## Data for this task
--- Start ---

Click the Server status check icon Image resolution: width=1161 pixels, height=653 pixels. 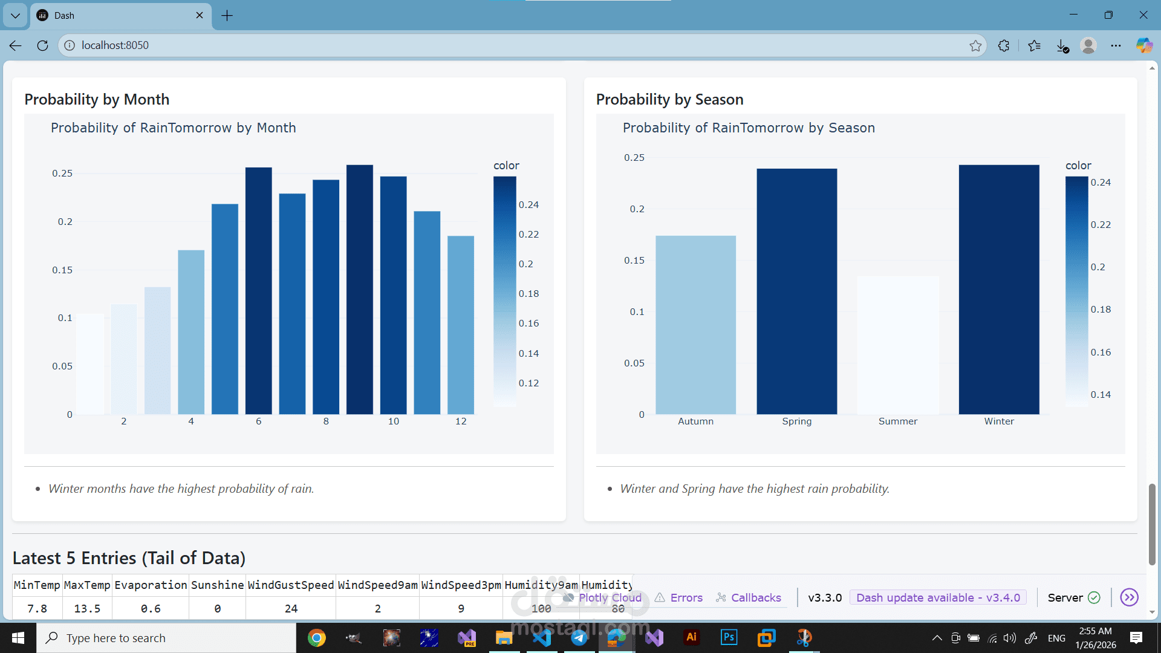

--- End ---
--- Start ---

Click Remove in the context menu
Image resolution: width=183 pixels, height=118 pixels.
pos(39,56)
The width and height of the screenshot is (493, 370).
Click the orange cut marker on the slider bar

--- End ---
--- Start ---

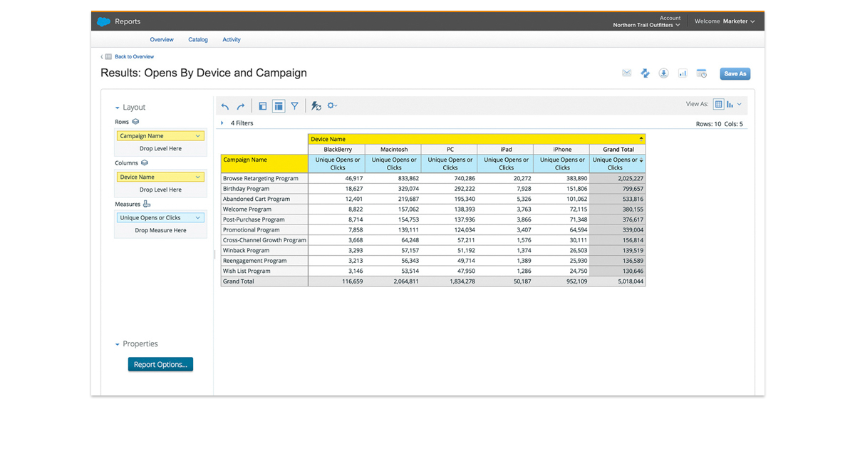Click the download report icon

--- End ---

Please reproduce the listing lines from the line with "Click Remove in the context menu" up to and including the line with "Click the orange cut marker on the slider bar".

## Complete answer
Click Remove in the context menu
Image resolution: width=183 pixels, height=118 pixels.
pos(39,56)
The width and height of the screenshot is (493, 370).
Click the orange cut marker on the slider bar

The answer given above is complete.